とはいえ、痛いところを突かれたサリーは毎回お決まりの言葉を投げかけた。
「結局、それでも結果を残してる。僕は7試合で7ゴール1アシスト。君は7試合で3ゴール3アシストに留まっている。」
サッカーは決して結果が全てというわけではない。年間20ゴール決める選手がいたとしても、その選手を差し置いて5ゴールしか決めていない選手がMVPに選ばれることもある。ゴールなどの目に見える結果以外のパスやドリブル、守備やセービングなどでも貢献できるからだ。ただ、サリーのここまでの結果は圧倒的だった。
「結果がすべてじゃねえ。」
コウケーニョはそれしか言えなかった。
その様子をひっそりと見ていたクラップ監督は、捨て台詞を吐いたコウケーニョと目が合った。クラップ監督はその様子に思わずにやけてコウケーニョに静かにこっちに来いと合図を出す。コウケーニョは、頷いてクラップの方へと移動し、二人は夕暮れ時の誰もいないピッチに座り込んで話し合いを始めた。
「監督、サリーのことをどう思ってるんですか?」
コウケーニョは尋ねる。
「上手く育てれば世界最優秀選手賞を取れる資質があると思っているが…。」
「違います。そうじゃなくて、今のプレーです。」
本当は話したくないと言わんばかりの表情で、クラップはそれに答えた。
「このチームの予算は限られてる。中堅クラブに比べれば多いが、マンチェスターブルーズやこの間戦ったパリシティのように資本元からジャブジャブと金が溢れてくる状態にはない。
だから上手く獲得した選手を活かして勝たなきゃならない。サリーはこのままだと控えに甘んじることになるだろう。確かに君とシュウトとフェルノーネ、マニャのコンビはとても良いからだ。そうすればレッズにとっては損になる。
君はバルサシティに出て行くつもりなのだろう?だからこそ今のチームを心配してるのだと思う。僕は彼にチャンスを与えている。まずは彼に得点を奪う感覚を覚えて欲しい。もちろん今までも奪っていたが、もっと彼は取れるだろう。そして、チームプレーの重要さに気付かねばならない。自分自身の力で。
今年はリーグ戦は重視していない。チャンピオンズリーグで結果を残せれば良い。だからチャンピオンズリーグではサリーを起用していない。」
コウケーニョはハッとさせられる。確かにサリーはチャンピオンズリーグの第2節でも不満そうにベンチに座っていた。

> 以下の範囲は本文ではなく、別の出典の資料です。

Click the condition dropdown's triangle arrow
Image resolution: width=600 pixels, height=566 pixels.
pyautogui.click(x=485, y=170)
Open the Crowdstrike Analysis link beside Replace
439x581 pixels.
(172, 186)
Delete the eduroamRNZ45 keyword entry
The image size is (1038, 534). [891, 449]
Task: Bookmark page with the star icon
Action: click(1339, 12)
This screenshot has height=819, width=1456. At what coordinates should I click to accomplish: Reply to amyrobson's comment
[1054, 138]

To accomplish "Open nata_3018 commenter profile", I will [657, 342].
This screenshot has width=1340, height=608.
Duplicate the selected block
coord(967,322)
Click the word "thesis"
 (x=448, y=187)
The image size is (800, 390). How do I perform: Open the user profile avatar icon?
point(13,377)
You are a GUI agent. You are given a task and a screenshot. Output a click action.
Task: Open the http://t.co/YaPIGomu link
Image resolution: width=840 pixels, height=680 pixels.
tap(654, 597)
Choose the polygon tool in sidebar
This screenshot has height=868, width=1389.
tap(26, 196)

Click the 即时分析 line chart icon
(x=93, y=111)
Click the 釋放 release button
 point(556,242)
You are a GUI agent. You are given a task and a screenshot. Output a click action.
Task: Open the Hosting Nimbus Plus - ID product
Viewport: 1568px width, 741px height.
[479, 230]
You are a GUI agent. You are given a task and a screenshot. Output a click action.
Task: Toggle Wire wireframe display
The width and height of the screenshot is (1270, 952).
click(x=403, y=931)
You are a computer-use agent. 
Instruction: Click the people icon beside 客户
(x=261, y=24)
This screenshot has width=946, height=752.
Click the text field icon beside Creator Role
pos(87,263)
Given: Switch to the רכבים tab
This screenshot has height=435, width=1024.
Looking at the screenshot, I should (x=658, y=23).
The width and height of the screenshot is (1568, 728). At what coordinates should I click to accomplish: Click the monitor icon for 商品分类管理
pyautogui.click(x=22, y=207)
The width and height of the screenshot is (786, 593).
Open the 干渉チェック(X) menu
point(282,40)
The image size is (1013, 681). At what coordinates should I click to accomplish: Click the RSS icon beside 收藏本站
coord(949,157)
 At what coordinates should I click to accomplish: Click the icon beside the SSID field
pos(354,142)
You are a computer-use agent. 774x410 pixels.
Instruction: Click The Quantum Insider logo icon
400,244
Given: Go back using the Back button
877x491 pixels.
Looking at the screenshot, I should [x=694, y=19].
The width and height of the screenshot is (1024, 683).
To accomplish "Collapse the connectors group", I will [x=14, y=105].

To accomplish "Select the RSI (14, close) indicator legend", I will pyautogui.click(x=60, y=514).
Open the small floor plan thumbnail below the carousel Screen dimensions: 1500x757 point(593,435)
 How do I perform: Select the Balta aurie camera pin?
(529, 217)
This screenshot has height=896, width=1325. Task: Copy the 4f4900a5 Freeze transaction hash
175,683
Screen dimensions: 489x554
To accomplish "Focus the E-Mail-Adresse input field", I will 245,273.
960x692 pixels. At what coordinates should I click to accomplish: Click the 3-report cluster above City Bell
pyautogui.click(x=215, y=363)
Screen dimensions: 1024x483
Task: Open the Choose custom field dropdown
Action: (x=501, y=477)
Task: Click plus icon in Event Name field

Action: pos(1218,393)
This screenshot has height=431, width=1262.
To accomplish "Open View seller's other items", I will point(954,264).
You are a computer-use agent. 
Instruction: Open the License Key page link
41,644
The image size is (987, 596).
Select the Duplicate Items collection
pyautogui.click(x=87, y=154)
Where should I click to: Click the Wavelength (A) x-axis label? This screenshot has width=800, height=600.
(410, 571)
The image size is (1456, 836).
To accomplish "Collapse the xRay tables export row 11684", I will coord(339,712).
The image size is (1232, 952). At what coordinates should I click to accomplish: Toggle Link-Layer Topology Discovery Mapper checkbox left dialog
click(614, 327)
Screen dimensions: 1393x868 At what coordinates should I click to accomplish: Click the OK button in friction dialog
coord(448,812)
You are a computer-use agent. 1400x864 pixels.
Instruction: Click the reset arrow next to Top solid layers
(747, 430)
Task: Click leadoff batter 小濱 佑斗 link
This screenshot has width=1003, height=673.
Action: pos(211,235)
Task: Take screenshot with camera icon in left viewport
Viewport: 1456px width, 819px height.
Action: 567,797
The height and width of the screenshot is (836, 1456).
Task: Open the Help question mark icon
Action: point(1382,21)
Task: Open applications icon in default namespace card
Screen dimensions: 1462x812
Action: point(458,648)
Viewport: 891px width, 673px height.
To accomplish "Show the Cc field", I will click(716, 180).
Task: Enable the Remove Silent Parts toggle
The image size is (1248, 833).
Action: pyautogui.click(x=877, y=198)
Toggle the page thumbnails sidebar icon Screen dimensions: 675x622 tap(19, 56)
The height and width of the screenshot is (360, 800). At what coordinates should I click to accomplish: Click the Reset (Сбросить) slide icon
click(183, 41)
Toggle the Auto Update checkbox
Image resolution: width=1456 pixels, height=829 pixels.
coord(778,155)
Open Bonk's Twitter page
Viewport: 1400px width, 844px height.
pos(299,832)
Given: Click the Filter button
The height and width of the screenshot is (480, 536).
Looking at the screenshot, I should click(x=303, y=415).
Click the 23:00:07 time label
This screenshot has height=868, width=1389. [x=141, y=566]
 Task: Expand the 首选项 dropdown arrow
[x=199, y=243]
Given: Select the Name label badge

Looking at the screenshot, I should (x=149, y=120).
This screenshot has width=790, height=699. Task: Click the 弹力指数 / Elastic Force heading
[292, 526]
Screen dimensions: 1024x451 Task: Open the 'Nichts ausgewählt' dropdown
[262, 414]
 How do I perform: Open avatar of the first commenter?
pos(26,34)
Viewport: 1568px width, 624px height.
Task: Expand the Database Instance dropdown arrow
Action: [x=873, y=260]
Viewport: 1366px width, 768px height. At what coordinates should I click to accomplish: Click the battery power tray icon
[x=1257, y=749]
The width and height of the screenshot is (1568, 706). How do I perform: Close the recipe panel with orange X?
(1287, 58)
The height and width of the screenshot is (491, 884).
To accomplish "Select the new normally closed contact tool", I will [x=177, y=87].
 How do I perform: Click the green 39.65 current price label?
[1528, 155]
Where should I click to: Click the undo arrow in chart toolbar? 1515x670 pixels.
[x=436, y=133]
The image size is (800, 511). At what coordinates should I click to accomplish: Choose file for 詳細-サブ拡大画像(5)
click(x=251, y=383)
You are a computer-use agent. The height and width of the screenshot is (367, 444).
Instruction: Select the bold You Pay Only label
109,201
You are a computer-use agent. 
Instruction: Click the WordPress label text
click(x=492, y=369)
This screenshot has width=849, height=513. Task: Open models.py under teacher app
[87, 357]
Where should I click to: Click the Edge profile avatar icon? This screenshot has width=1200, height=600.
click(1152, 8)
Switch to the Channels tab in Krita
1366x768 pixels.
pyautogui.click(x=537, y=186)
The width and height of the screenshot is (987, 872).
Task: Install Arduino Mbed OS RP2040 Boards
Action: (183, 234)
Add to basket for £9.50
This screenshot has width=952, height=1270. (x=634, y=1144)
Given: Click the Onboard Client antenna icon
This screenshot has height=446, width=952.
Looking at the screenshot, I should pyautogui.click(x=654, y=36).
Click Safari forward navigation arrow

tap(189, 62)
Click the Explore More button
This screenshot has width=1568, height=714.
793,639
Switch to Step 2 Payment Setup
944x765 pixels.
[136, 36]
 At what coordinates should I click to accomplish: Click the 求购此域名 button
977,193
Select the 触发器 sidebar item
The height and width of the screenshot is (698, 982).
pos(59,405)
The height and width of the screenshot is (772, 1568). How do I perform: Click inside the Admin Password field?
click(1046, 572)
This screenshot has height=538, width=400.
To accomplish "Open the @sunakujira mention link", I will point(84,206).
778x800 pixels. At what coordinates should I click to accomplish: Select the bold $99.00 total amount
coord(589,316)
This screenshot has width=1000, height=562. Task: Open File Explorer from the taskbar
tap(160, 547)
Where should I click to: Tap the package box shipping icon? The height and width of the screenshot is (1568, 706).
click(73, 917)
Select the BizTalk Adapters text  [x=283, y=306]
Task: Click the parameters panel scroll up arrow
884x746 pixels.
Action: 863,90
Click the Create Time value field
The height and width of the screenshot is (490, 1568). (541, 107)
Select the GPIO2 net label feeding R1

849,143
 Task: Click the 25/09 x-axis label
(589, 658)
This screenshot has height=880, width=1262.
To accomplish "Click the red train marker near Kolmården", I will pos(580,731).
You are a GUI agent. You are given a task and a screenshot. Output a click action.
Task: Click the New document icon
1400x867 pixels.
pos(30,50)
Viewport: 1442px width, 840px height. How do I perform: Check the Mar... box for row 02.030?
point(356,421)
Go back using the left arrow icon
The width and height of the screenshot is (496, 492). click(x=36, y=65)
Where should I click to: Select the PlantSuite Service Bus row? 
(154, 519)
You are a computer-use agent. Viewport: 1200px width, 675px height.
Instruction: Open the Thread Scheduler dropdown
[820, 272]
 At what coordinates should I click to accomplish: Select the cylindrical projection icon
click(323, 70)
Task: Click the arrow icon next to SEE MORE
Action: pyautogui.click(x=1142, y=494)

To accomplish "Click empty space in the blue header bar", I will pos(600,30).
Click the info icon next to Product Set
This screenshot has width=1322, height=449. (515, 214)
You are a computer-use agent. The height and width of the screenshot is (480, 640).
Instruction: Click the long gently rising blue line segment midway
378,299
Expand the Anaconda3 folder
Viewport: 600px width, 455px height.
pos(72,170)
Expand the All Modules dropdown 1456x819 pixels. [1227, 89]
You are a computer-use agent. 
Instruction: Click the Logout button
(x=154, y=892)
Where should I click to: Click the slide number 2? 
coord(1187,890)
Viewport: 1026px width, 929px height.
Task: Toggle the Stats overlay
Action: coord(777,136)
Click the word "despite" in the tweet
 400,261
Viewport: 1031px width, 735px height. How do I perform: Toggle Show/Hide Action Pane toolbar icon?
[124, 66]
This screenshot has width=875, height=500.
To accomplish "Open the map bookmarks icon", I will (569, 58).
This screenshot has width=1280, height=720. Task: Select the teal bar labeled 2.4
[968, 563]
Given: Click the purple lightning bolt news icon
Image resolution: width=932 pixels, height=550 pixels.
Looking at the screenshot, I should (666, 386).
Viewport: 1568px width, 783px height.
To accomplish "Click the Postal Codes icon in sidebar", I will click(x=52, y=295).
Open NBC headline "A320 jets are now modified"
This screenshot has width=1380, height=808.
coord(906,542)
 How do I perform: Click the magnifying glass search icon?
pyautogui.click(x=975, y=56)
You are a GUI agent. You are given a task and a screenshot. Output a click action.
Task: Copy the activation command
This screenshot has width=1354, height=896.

改めて、クラップ監督は凄いとコウケーニョは感じる。チームの状況を全てをわかった上でサリーを起用していたからだ。最早サリーも他のチームメンバーも彼の手のひらで踊っていたようなものだ。
「なぜそこまでサリーにこだわるんです?」
「別にこだわってる訳じゃない。僕はこのチームにいる誰よりもレベルの低い選手だった。体格には恵まれたが、スキルやフィジカルはだめだった。5部リーグ並の選手だった。でも、1部リーグ並のインテリジェンスは持っていた、だから2部リーグでプレーしていたよ。
つまり、サッカーは上手い下手と同じぐらいに頭の良し悪しでも差が生まれる。いかにテクニックがあろうと、サッカーが下手なやつはいる。
まさに昔のシュウトはそれだ。テクニックは正直16歳にして君をも上回っていたが、サッカーは下手だった。まあ、彼は特殊な環境下で育ったから僕が戦術について説けばスポンジのようにそれを吸収していったから今では戦術の理解度も高く、確実に世界でもトップクラスの上手い選手になってくれたが…。
サリーはローマでも活躍していた。ウイングの選手としてはトップクラスの活躍の仕方だったと思う。あり得ないほどのスプリントの速さとドリブル能力を兼ね備えた彼を僕は育てたいと思った。彼ほどの才能を腐らせるのは才能がなかった僕だからこそ駄目だってわかるんだ。」
それを聞いてコウケーニョも黙りこくる。それを陰から聞いていた秀徹も複雑な表情を浮かべた。最近の采配を見て、正直クラップの采配を疑いつつあった。ただ、チャンピオンズリーグでの采配の鋭さに少し救われていた部分もあった。
秀徹にはサリーを恨む気持ちがある。何度と何度も仲間や自身のチャンスが彼に潰された。ここまで秀徹は8試合で5ゴール3アシスト。途中出場も多いがなんとか出場機会を確保している。
もしサリーがいなければ…、得点も出場機会もより多く確保できたかもしれない。
(それでも…、彼は強い。彼がもし本当に俺達と連携したらそれこそ本当にプレミア最強になれる。)
秀徹としても協力したくない思いは山々なのだが、チームのためを思うならば協力しなくてはならない。
(よし、やるか…!)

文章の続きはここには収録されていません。